There is little doubt that the Chamberlain’s Men visited Rye (with their creaking wagon of stage costumes, props and actors?) in late August of 1597 – exactly five hundred years ago.

The Mermaid has many secrets, perhaps including Shakespeare

The big questions, the Macguffin if you like, were left by our experts tantalizingly unanswered – was Shakespeare with them? and did Rye’s young dramatist John  Fletcher (see pictures below) meet up with him?

The Chamberlain’s Men were the drama company Shakespeare worked for, writing and acting; they went on tour that summer because Royal decree had closed down all theatres in London – either for an outbreak of plague, or as an act of blanket censorship against a play that had greatly wounded the establishment (the offending play titled “The Isle of Dogs” written by Ben Johnson and performed by another of the theatre companies).

John Fletcher

The evidence of their presence in Rye is a discovered entry in the town accounts, a payment of twenty shillings to the Chamberlain’s Men on the 27th of that month, the day after a new Mayor was elected (John Fowtrell, the landlord of The Mermaid).

Was it Fowtrell who brought them to Rye as a offering to the town? And did they perform not only in public but also inside private houses? There would almost certainly have been some private sponsorship involved since even then the sum of one pound could have barely covered their expenses.

Rye was in recession that year and unable to afford grand gestures. The harvests had been bad and the river silted up. Only the narrow and low draught boats of the herring fleet were able to set sail, with the town’s main cross-channel passenger traffic most likely diverted to Dover.

Maybe their visit also had political undertone: the Warden of the Cinque Ports, Cobham, had long been the butt of jokes in many London plays. Did the actors come down to the south coast to add insult to injury? In which case might the reward of twenty shillings have been payment to persuade them to go away?

More questions are left unanswered over the plays the Chamberlain’s Men could have performed. Was it Love’s Labours Lost? The Merrie Wives of Windsor? Or possibly Henry IV Part One? The historical pieces on the Wars of the Roses were particularly popular at that time of uncertainty, with Queen Elizabeth approaching the end of her reign without an heir. Was there to be another drawn-out war of succession?

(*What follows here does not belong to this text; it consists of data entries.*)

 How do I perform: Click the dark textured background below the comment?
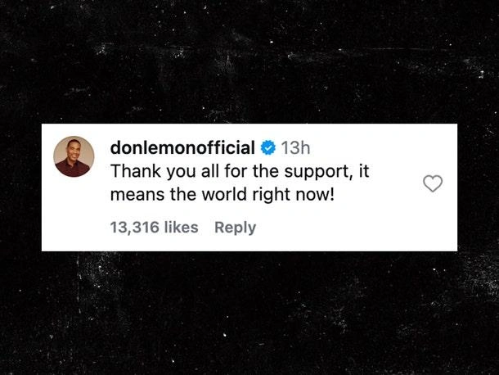pos(250,312)
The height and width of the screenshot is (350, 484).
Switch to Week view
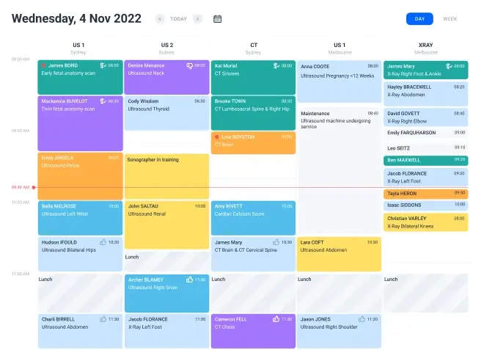tap(450, 19)
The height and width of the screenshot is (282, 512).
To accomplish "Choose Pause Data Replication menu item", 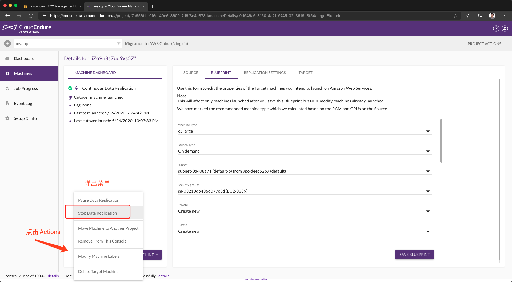I will pos(99,200).
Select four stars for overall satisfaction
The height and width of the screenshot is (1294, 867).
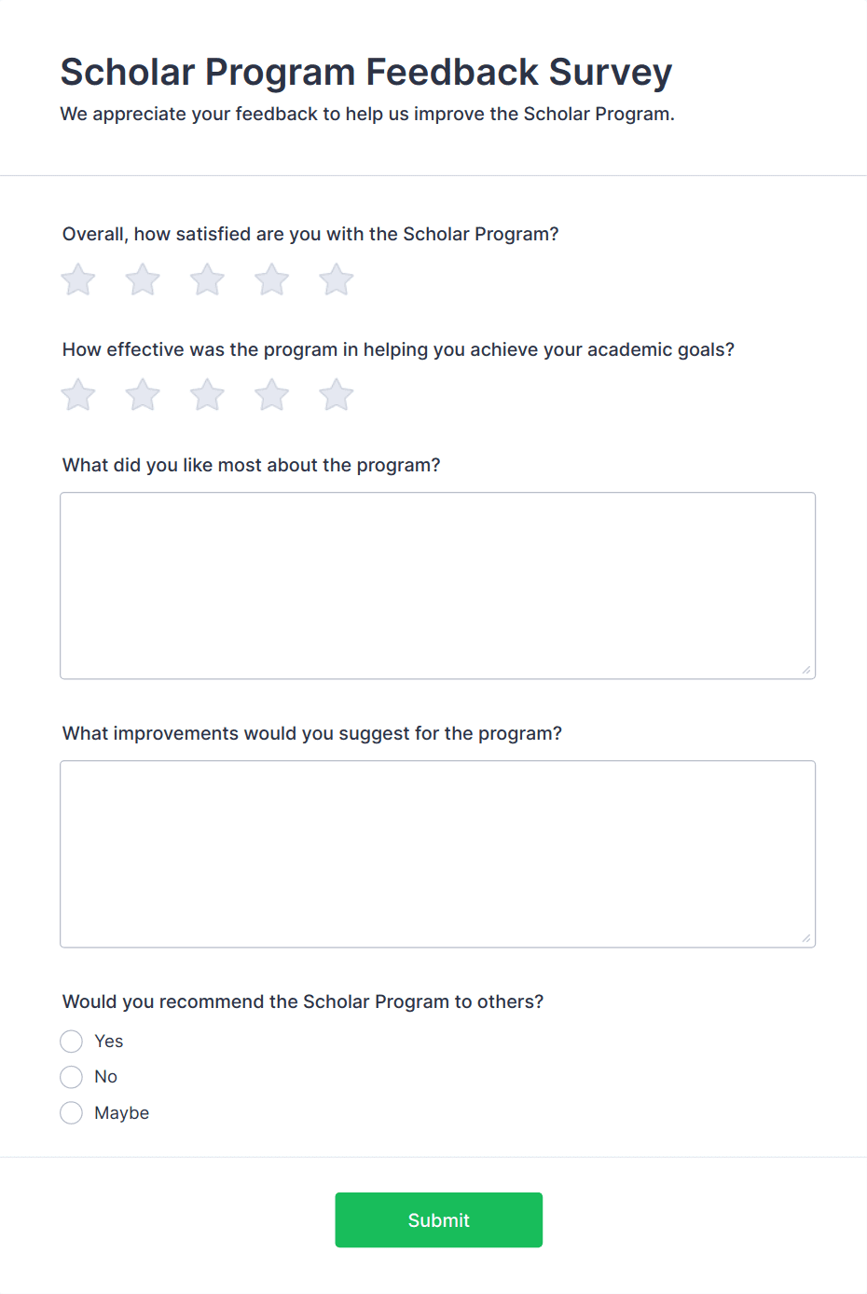point(271,279)
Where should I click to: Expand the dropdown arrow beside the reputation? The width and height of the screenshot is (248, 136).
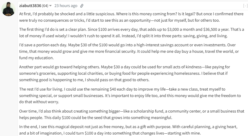(x=50, y=6)
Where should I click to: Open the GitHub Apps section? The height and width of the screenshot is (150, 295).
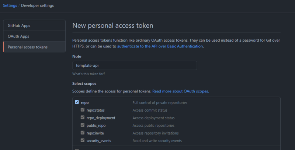pyautogui.click(x=19, y=26)
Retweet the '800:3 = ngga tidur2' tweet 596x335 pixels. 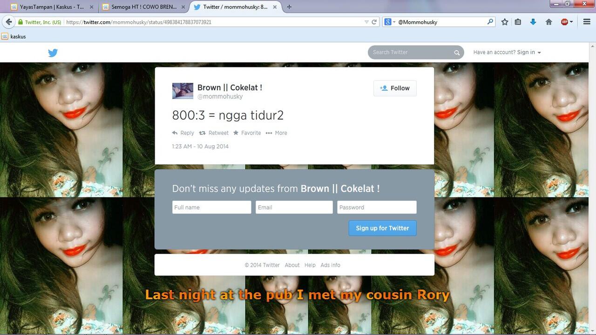(x=214, y=133)
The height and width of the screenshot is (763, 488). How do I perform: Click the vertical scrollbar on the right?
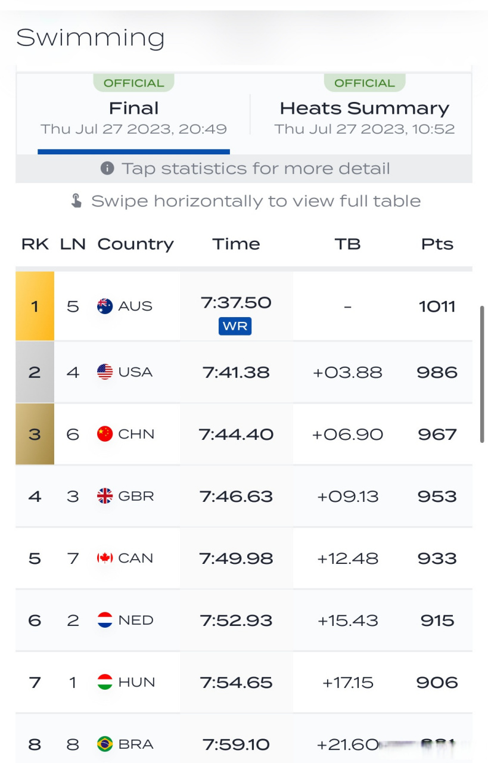[x=482, y=374]
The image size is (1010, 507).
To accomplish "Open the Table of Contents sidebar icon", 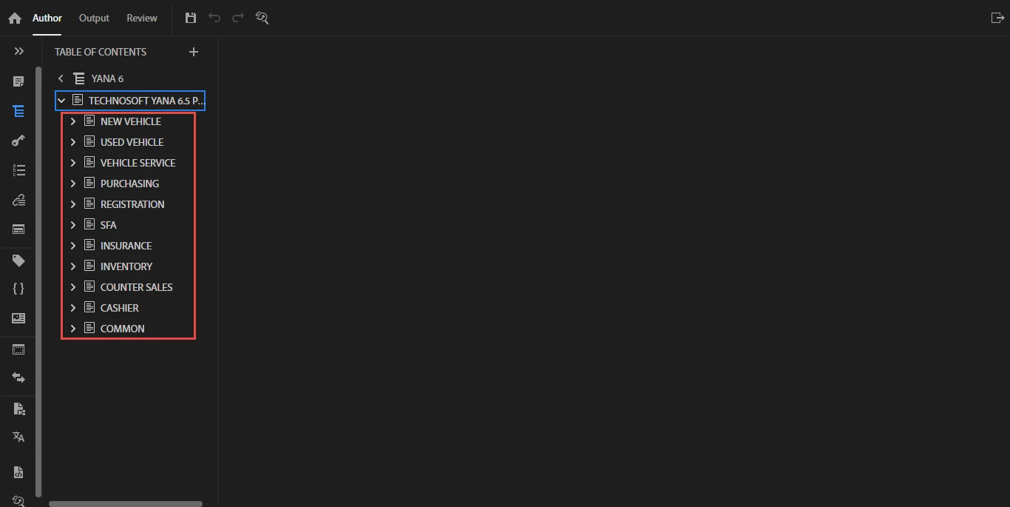I will pos(19,111).
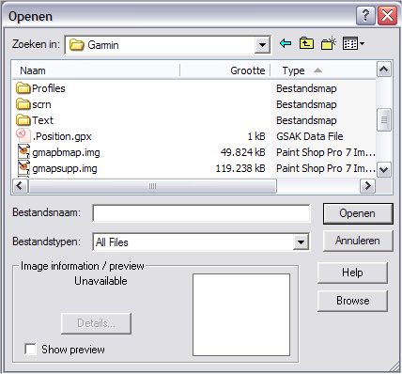Open the view menu icon
The width and height of the screenshot is (402, 374).
point(353,43)
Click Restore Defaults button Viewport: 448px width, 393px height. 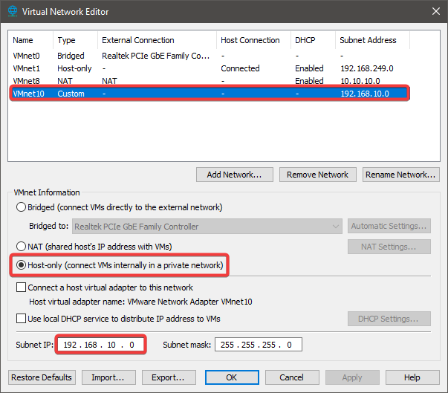pos(42,377)
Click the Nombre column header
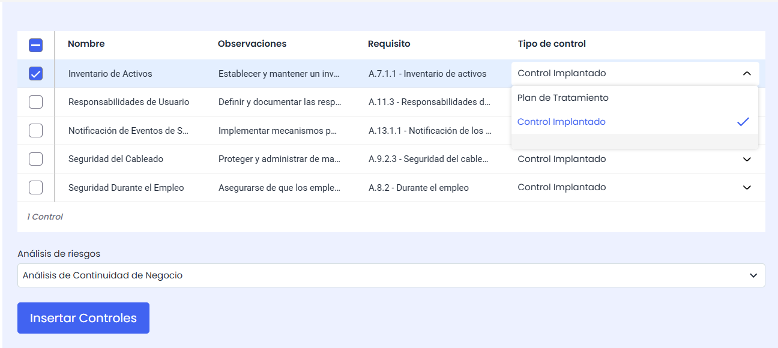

For all the open questions (the essential tease of history), this was a highly entertaining and informative occasion, the result of much recent and painstaking research by Andrew and Paul, and Paul’s wife, Rosie – research now accepted by Shakespeare scholars. They have surely left Rye with the obligation to publicize more openly her connection with the greatest writer of all time – and also to find some budding young historian or biographer who will fill a major gap in the bibliography by writing an account of John Fletcher’s life!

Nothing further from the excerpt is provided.